_Given problem_:
Pick out each row below that contains the word "Where", and copy those rows in full.
** begin Supplied data **
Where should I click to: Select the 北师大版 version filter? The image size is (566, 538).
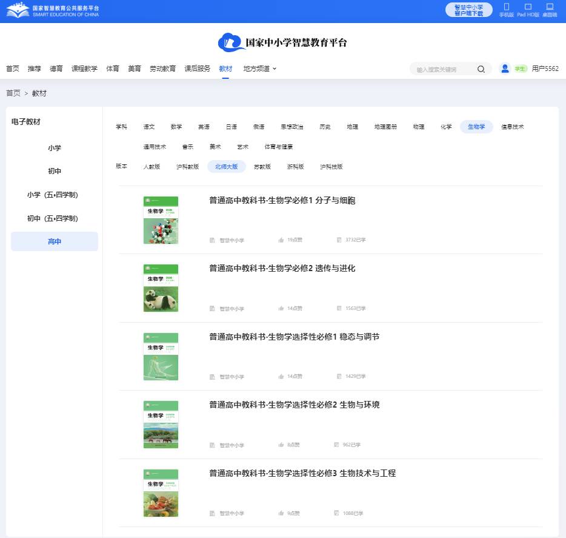(x=225, y=166)
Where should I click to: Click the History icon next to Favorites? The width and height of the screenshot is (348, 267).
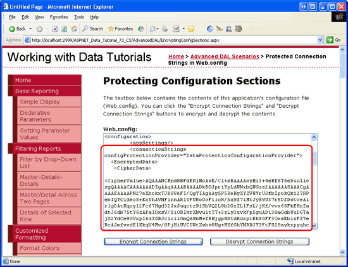[x=140, y=29]
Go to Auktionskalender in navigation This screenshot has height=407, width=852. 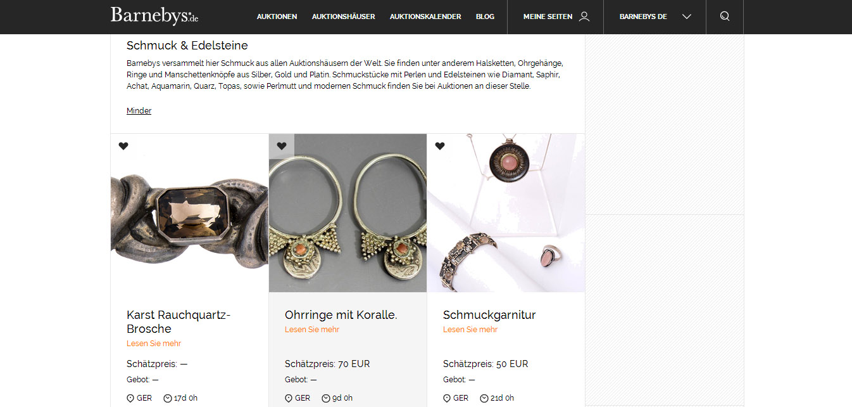tap(425, 16)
** end Supplied data **
_Answer in full_:
Where should I click to: Select the 北师大版 version filter? The image size is (566, 538).
Where should I click to: Click the History icon next to Favorites? The width and height of the screenshot is (348, 267).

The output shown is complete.